Офицеры часто служили «затычкой», выполняя разного рода поручения, к которым они не были подготовлены. Как это всегда бывает в военных частях, нас заваливали служебными записками, и работа с каждой из них требовала определенных знаний. Я имел лицензию на юридическую практику и стал выполнять функции адвоката защиты в военных трибуналах, когда судили французских солдат. В большинстве случаев речь шла о каком-нибудь смельчаке, отважившемся дать деру, но это называлось «дезертирством». Еще более, чем о своем авторитете, де Голль заботился о том, чтобы представить всевозможные доказательства соблюдения его движением всех норм республиканского и французского законодательства.

## ТЕКУЩЕЕ ЗАДАНИЕ
Пожалуйста, перепишите фрагмент цитируемого текста с «Офицеры часто служили» по «и французского законодательства.» включительно, заменив «юридическую практику» на «адвокатскую практику».

## ВЫДЕРЖКА ИЗ ДАННЫХ
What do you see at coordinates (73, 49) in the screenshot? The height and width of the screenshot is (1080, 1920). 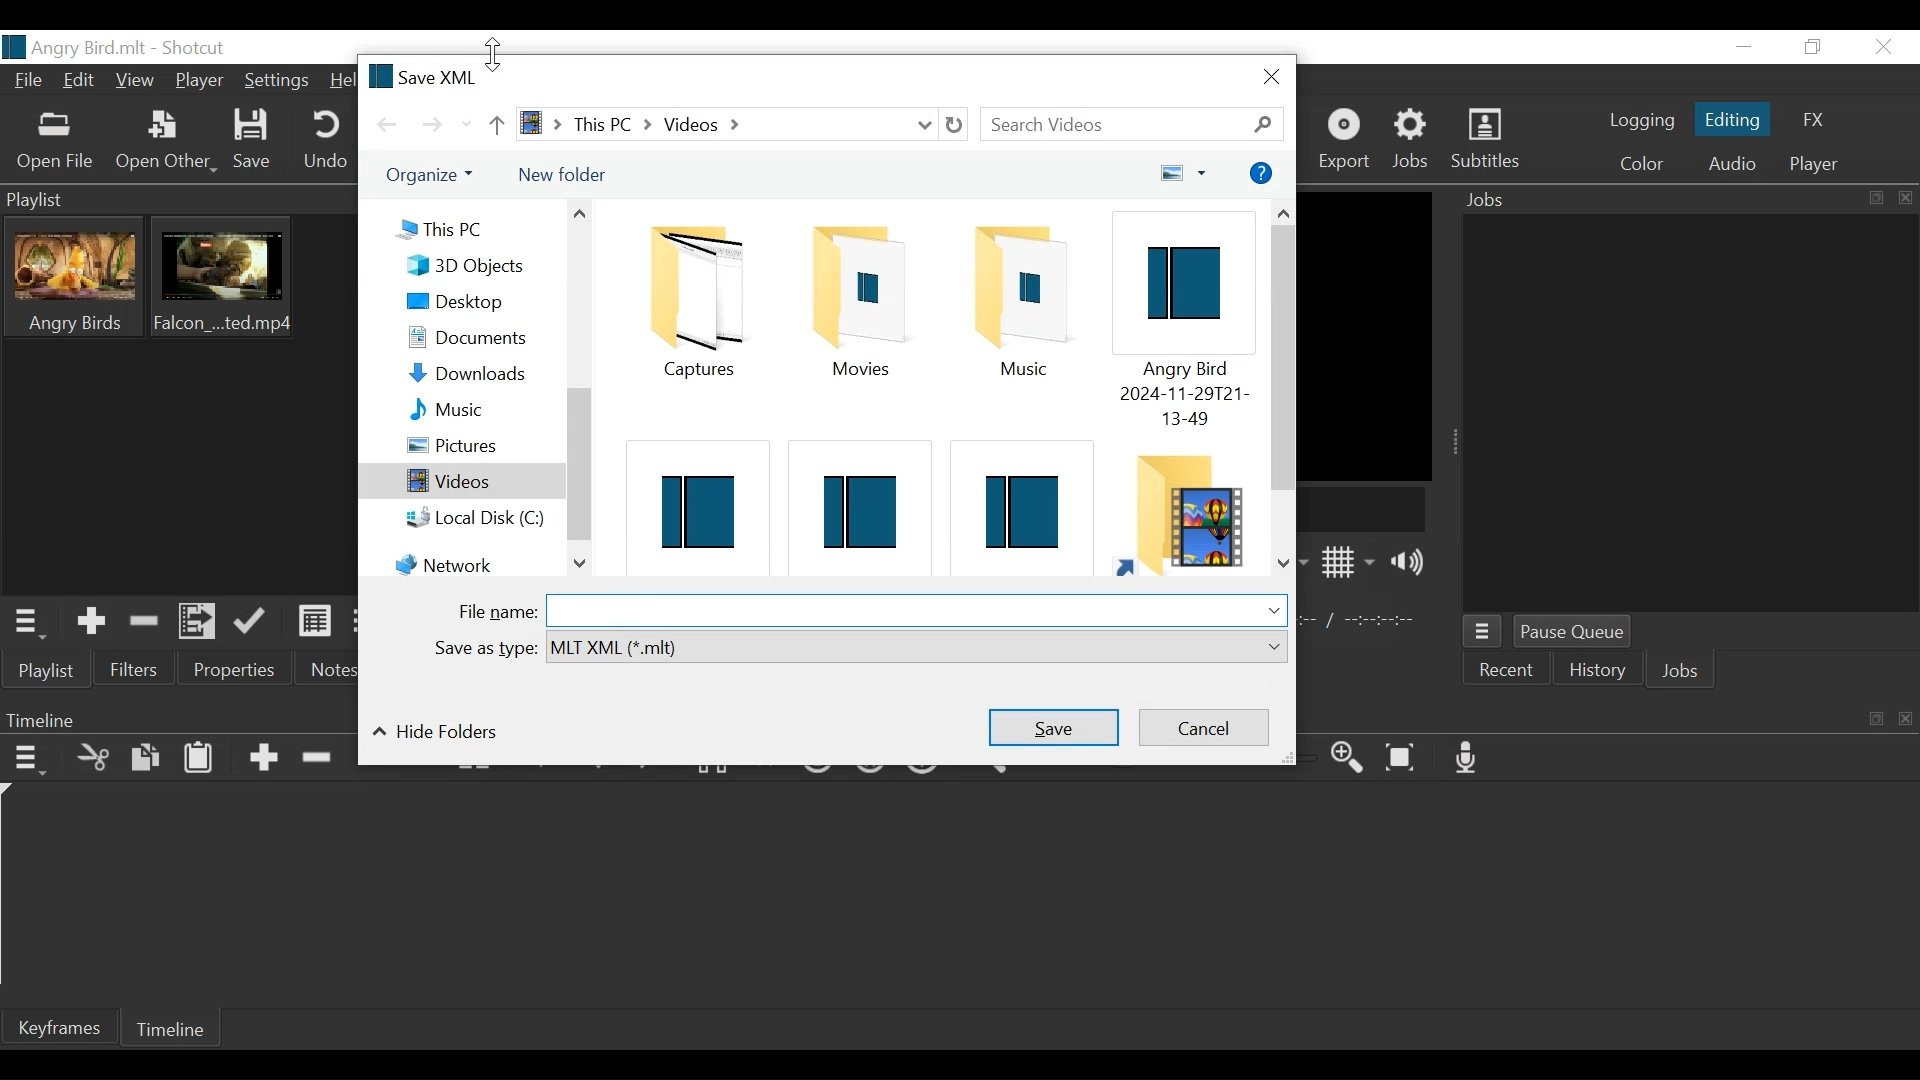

## ОТВЕТ НА ЗАДАНИЕ
Офицеры часто служили «затычкой», выполняя разного рода поручения, к которым они не были подготовлены. Как это всегда бывает в военных частях, нас заваливали служебными записками, и работа с каждой из них требовала определенных знаний. Я имел лицензию на адвокатскую практику и стал выполнять функции адвоката защиты в военных трибуналах, когда судили французских солдат. В большинстве случаев речь шла о каком-нибудь смельчаке, отважившемся дать деру, но это называлось «дезертирством». Еще более, чем о своем авторитете, де Голль заботился о том, чтобы представить всевозможные доказательства соблюдения его движением всех норм республиканского и французского законодательства.